How do you decide when a “great” idea is great enough to pursue? Research to discover what else has been done in the field. Has your idea already been done; what came of it? Why? Maybe it wasn’t very well done, or you could do it in a different way to good effect. Or you might choose a different great idea to pursue. Get the training necessary for developing your idea. Finally, as Napoleon Hill advises in his book, The Master-Key to Riches, find a like-minded group to support you along the way.

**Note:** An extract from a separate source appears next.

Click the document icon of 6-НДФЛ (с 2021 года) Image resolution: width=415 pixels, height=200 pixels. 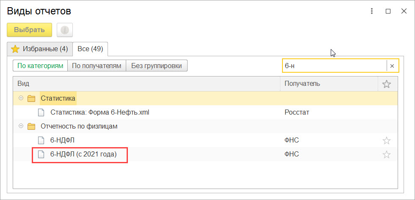point(41,154)
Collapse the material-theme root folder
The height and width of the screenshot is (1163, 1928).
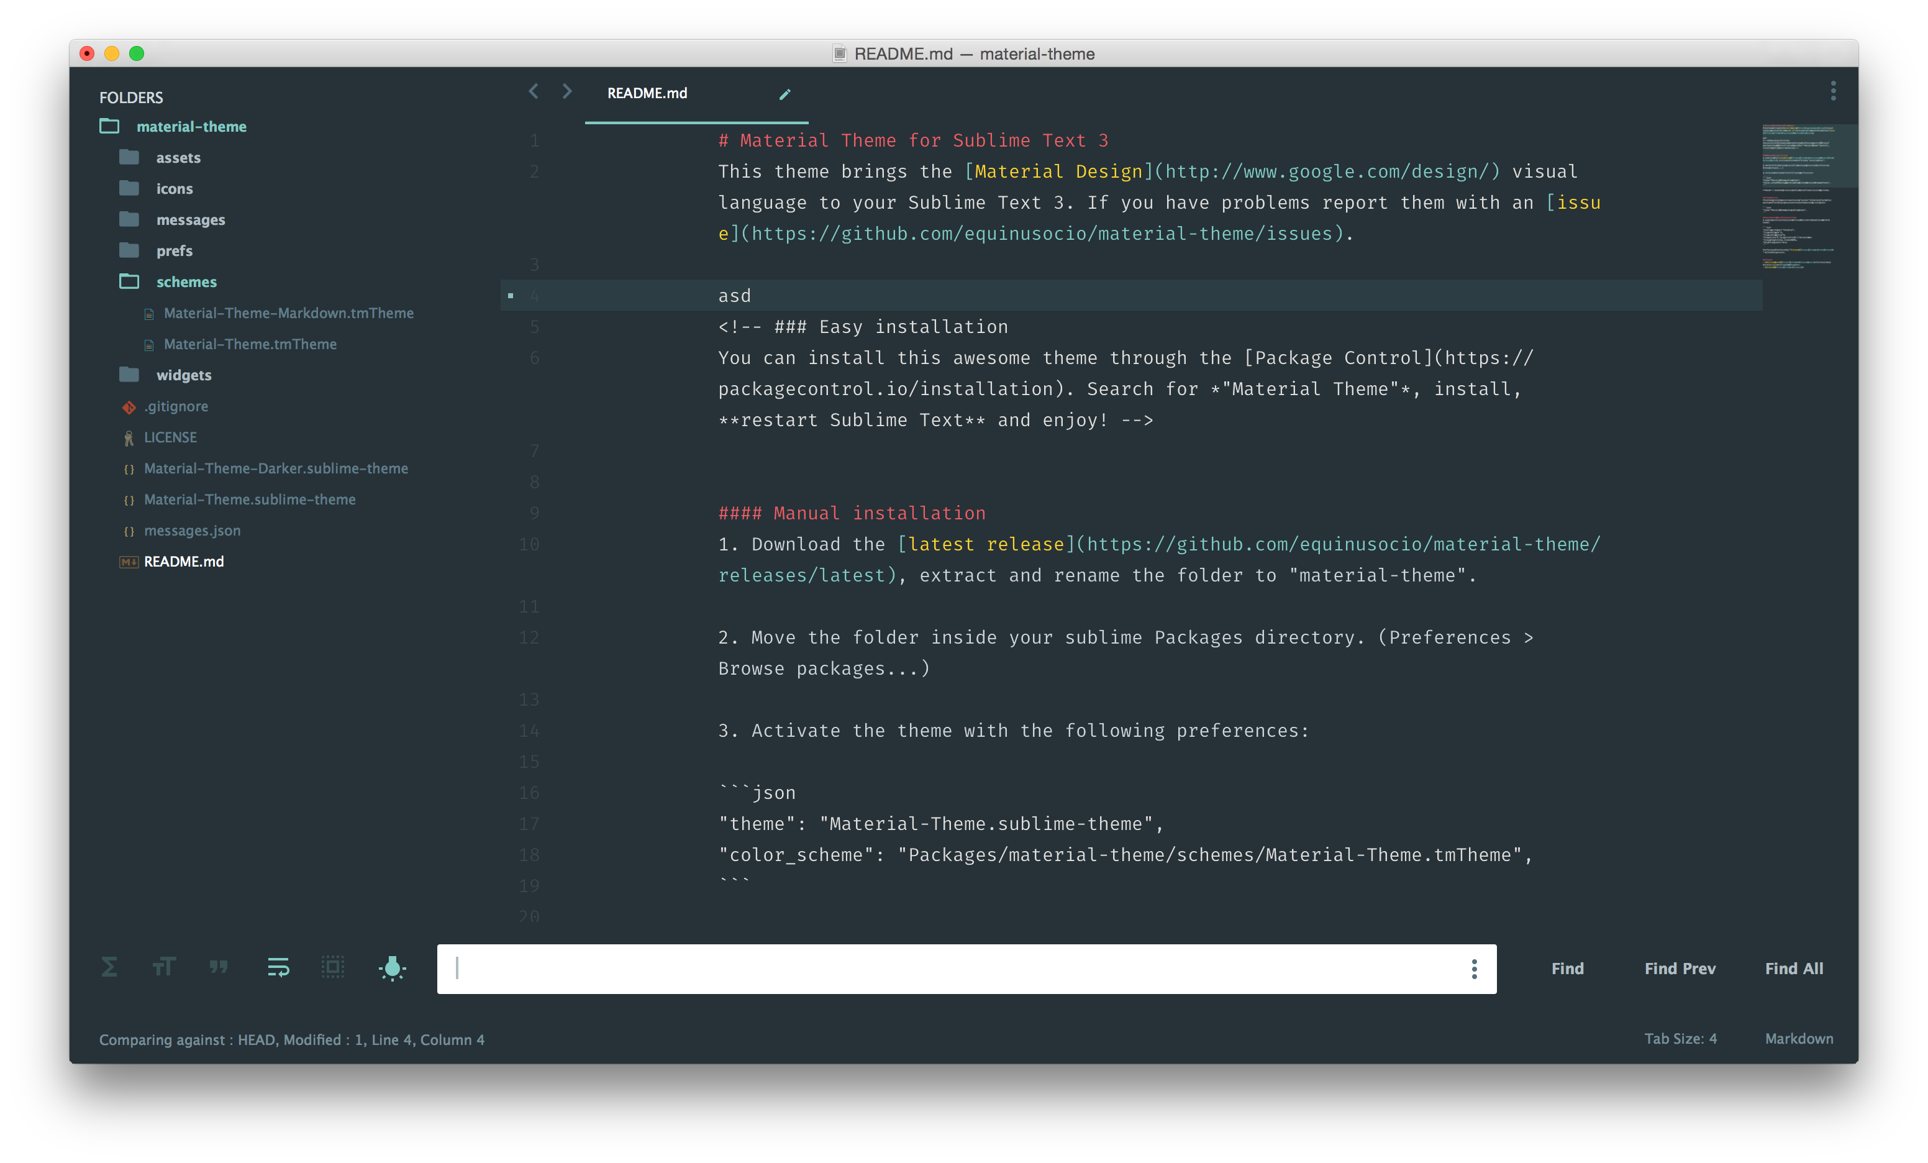click(192, 126)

If you’re confused about which direction you should take, because you have ideas in several areas, check out Pt. II Chapter 7 of my book, where there’s an exercise to help you set short- and long-term goals in key areas. Review your life to consider what you’ve loved doing and where you excel, then talk with trusted friends and mentors about how they see you for each of your goals. Try some smaller, related projects to see how they work for you. You’ll likely discover personal limitations that prevent you from pursuing some ideas. Your Wise Parent should be assuring your Child that you have all the talents you need to live a rich and meaningful life. If it’s not doing that well enough, it’s time to review Part I of my book for how your Adult can transform some unexamined Toxic Beliefs (especially toxic Belief #2) into Wise Parent guidance.

Elaine Aron (www.hsperson.com) is developing a video about HSPs to help them find the confidence and acceptance they need to bring their talents into a world that tends to overwhelm them and snuff out their candles. As an HSP I’m grateful for her work, but I know that many non-HSP’s also get discouraged. Too many distractions of daily living pull us away from our goals. There are too many people with unresolved grief and anger who want to crush anyone who expresses enthusiasm and confidence. I guess it makes them feel better about their own dead candles, but all they’d have to do to reignite them is build up their own Wise Parents.

Remember it’s good to be a living dog and embrace life with energy and a sense of purpose. Celebrate where you are on your journey with a costume, picture or symbol that expresses where you are and keep your candle burning.